Neem alstublieft alle records hieronder woord voor woord over.

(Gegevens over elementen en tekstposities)
# # # #

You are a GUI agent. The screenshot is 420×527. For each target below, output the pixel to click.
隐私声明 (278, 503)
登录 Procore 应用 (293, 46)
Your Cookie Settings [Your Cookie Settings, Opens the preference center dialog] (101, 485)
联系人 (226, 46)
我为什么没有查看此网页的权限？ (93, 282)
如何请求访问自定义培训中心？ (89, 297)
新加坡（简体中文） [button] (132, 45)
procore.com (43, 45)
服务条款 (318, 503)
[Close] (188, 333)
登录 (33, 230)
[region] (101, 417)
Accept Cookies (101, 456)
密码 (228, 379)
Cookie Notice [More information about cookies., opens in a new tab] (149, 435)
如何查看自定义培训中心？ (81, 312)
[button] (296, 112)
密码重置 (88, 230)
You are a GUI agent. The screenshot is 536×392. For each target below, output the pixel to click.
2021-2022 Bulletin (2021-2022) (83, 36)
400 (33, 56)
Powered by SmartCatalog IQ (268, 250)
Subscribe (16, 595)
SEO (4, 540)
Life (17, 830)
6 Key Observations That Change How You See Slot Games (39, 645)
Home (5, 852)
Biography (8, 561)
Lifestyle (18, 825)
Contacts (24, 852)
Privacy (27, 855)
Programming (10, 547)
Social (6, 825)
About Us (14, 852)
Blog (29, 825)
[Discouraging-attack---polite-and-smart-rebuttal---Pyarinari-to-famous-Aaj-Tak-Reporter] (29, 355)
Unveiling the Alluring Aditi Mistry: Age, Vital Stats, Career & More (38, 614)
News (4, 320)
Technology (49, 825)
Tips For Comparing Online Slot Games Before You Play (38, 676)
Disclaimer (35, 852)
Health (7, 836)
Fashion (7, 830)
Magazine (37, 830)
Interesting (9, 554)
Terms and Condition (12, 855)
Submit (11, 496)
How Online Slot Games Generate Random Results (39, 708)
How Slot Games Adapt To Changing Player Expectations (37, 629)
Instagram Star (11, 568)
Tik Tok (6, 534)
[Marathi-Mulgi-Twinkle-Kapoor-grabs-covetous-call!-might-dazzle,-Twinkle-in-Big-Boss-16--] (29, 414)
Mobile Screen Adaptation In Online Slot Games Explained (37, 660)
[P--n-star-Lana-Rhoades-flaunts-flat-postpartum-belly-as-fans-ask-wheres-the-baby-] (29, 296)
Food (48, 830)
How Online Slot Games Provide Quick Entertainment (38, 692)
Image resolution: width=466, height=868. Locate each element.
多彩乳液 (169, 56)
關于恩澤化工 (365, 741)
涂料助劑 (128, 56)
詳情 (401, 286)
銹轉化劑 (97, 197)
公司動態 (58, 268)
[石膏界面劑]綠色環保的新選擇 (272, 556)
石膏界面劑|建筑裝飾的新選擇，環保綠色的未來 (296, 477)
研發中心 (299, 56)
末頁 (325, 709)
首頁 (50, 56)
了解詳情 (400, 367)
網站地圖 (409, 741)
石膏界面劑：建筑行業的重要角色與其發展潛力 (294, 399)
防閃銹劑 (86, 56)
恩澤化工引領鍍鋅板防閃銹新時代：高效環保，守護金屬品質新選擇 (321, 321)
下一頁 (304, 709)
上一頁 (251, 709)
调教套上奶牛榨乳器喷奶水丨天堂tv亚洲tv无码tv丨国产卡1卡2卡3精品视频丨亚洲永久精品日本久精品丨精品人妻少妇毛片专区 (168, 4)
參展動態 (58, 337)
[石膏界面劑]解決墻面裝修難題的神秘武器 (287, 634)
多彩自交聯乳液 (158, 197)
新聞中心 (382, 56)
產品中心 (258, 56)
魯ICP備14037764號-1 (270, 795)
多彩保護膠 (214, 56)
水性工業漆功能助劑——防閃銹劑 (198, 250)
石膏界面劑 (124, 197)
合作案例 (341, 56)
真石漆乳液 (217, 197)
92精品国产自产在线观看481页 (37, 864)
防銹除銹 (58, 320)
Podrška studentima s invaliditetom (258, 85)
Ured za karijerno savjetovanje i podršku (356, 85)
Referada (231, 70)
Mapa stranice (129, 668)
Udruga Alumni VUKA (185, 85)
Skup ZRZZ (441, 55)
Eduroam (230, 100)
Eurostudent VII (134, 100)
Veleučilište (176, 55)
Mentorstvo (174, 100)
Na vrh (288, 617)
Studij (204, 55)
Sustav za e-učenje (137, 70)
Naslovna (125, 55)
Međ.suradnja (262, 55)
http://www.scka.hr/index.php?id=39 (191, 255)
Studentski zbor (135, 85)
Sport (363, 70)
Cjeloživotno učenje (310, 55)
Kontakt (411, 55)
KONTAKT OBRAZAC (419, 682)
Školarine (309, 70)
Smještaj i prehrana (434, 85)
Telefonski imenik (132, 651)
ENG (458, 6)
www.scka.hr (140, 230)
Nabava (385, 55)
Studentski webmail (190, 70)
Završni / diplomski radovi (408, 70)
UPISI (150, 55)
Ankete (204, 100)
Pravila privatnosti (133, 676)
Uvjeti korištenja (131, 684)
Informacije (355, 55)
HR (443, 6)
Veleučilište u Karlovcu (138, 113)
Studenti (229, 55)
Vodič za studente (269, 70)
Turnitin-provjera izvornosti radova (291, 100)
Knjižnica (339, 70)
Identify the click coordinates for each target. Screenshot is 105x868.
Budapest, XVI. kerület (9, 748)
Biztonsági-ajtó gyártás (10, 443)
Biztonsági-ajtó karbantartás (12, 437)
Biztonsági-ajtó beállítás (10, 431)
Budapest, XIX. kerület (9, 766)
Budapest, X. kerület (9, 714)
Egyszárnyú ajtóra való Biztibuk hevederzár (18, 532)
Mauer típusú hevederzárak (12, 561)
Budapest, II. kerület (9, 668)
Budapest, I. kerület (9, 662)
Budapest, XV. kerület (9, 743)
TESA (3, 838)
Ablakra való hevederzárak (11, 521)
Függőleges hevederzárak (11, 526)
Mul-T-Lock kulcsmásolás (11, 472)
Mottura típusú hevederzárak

# # # #

**GESCHREVEN ANTWOORD:**
You are a GUI agent. The screenshot is 420×527. For each target below, output the pixel to click.
隐私声明 (278, 503)
登录 Procore 应用 (293, 46)
Your Cookie Settings [Your Cookie Settings, Opens the preference center dialog] (101, 485)
联系人 (226, 46)
我为什么没有查看此网页的权限？ (93, 282)
如何请求访问自定义培训中心？ (89, 297)
新加坡（简体中文） [button] (132, 45)
procore.com (43, 45)
服务条款 (318, 503)
[Close] (188, 333)
登录 (33, 230)
[region] (101, 417)
Accept Cookies (101, 456)
密码 (228, 379)
Cookie Notice [More information about cookies., opens in a new tab] (149, 435)
如何查看自定义培训中心？ (81, 312)
[button] (296, 112)
密码重置 (88, 230)
You are a GUI agent. The screenshot is 536×392. For each target below, output the pixel to click.
2021-2022 Bulletin (2021-2022) (83, 36)
400 (33, 56)
Powered by SmartCatalog IQ (268, 250)
Subscribe (16, 595)
SEO (4, 540)
Life (17, 830)
6 Key Observations That Change How You See Slot Games (39, 645)
Home (5, 852)
Biography (8, 561)
Lifestyle (18, 825)
Contacts (24, 852)
Privacy (27, 855)
Programming (10, 547)
Social (6, 825)
About Us (14, 852)
Blog (29, 825)
[Discouraging-attack---polite-and-smart-rebuttal---Pyarinari-to-famous-Aaj-Tak-Reporter] (29, 355)
Unveiling the Alluring Aditi Mistry: Age, Vital Stats, Career & More (38, 614)
News (4, 320)
Technology (49, 825)
Tips For Comparing Online Slot Games Before You Play (38, 676)
Disclaimer (35, 852)
Health (7, 836)
Fashion (7, 830)
Magazine (37, 830)
Interesting (9, 554)
Terms and Condition (12, 855)
Submit (11, 496)
How Online Slot Games Generate Random Results (39, 708)
How Slot Games Adapt To Changing Player Expectations (37, 629)
Instagram Star (11, 568)
Tik Tok (6, 534)
[Marathi-Mulgi-Twinkle-Kapoor-grabs-covetous-call!-might-dazzle,-Twinkle-in-Big-Boss-16--] (29, 414)
Mobile Screen Adaptation In Online Slot Games Explained (37, 660)
[P--n-star-Lana-Rhoades-flaunts-flat-postpartum-belly-as-fans-ask-wheres-the-baby-] (29, 296)
Food (48, 830)
How Online Slot Games Provide Quick Entertainment (38, 692)
Image resolution: width=466, height=868. Locate each element.
多彩乳液 (169, 56)
關于恩澤化工 (365, 741)
涂料助劑 (128, 56)
詳情 (401, 286)
銹轉化劑 (97, 197)
公司動態 (58, 268)
[石膏界面劑]綠色環保的新選擇 (272, 556)
石膏界面劑|建筑裝飾的新選擇，環保綠色的未來 (296, 477)
研發中心 (299, 56)
末頁 (325, 709)
首頁 (50, 56)
了解詳情 (400, 367)
網站地圖 (409, 741)
石膏界面劑：建筑行業的重要角色與其發展潛力 (294, 399)
防閃銹劑 (86, 56)
恩澤化工引領鍍鋅板防閃銹新時代：高效環保，守護金屬品質新選擇 (321, 321)
下一頁 (304, 709)
上一頁 (251, 709)
调教套上奶牛榨乳器喷奶水丨天堂tv亚洲tv无码tv丨国产卡1卡2卡3精品视频丨亚洲永久精品日本久精品丨精品人妻少妇毛片专区 (168, 4)
參展動態 (58, 337)
[石膏界面劑]解決墻面裝修難題的神秘武器 (287, 634)
多彩自交聯乳液 (158, 197)
新聞中心 (382, 56)
產品中心 (258, 56)
魯ICP備14037764號-1 (270, 795)
多彩保護膠 (214, 56)
水性工業漆功能助劑——防閃銹劑 (198, 250)
石膏界面劑 (124, 197)
合作案例 (341, 56)
真石漆乳液 (217, 197)
92精品国产自产在线观看481页 (37, 864)
防銹除銹 (58, 320)
Podrška studentima s invaliditetom (258, 85)
Ured za karijerno savjetovanje i podršku (356, 85)
Referada (231, 70)
Mapa stranice (129, 668)
Udruga Alumni VUKA (185, 85)
Skup ZRZZ (441, 55)
Eduroam (230, 100)
Eurostudent VII (134, 100)
Veleučilište (176, 55)
Mentorstvo (174, 100)
Na vrh (288, 617)
Studij (204, 55)
Sustav za e-učenje (137, 70)
Naslovna (125, 55)
Međ.suradnja (262, 55)
http://www.scka.hr/index.php?id=39 (191, 255)
Studentski zbor (135, 85)
Sport (363, 70)
Cjeloživotno učenje (310, 55)
Kontakt (411, 55)
KONTAKT OBRAZAC (419, 682)
Školarine (309, 70)
Smještaj i prehrana (434, 85)
Telefonski imenik (132, 651)
ENG (458, 6)
www.scka.hr (140, 230)
Nabava (385, 55)
Studentski webmail (190, 70)
Završni / diplomski radovi (408, 70)
UPISI (150, 55)
Ankete (204, 100)
Pravila privatnosti (133, 676)
Uvjeti korištenja (131, 684)
Informacije (355, 55)
HR (443, 6)
Veleučilište u Karlovcu (138, 113)
Studenti (229, 55)
Vodič za studente (269, 70)
Turnitin-provjera izvornosti radova (291, 100)
Knjižnica (339, 70)
Identify the click coordinates for each target. Screenshot is 105x868.
Budapest, XVI. kerület (9, 748)
Biztonsági-ajtó gyártás (10, 443)
Biztonsági-ajtó karbantartás (12, 437)
Biztonsági-ajtó beállítás (10, 431)
Budapest, XIX. kerület (9, 766)
Budapest, X. kerület (9, 714)
Egyszárnyú ajtóra való Biztibuk hevederzár (18, 532)
Mauer típusú hevederzárak (12, 561)
Budapest, II. kerület (9, 668)
Budapest, I. kerület (9, 662)
Budapest, XV. kerület (9, 743)
TESA (3, 838)
Ablakra való hevederzárak (11, 521)
Függőleges hevederzárak (11, 526)
Mul-T-Lock kulcsmásolás (11, 472)
Mottura típusú hevederzárak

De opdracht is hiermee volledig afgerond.